• _Required task_: Render each line of the rows below as a string in a single JSON list, one string per line, and omit any blank lines.

• _Task material_:
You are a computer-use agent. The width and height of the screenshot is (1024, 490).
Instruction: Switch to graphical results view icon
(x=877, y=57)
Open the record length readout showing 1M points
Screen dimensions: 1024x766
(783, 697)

• _Written solution_:
[
  "You are a computer-use agent. The width and height of the screenshot is (1024, 490).",
  "Instruction: Switch to graphical results view icon",
  "(x=877, y=57)",
  "Open the record length readout showing 1M points",
  "Screen dimensions: 1024x766",
  "(783, 697)"
]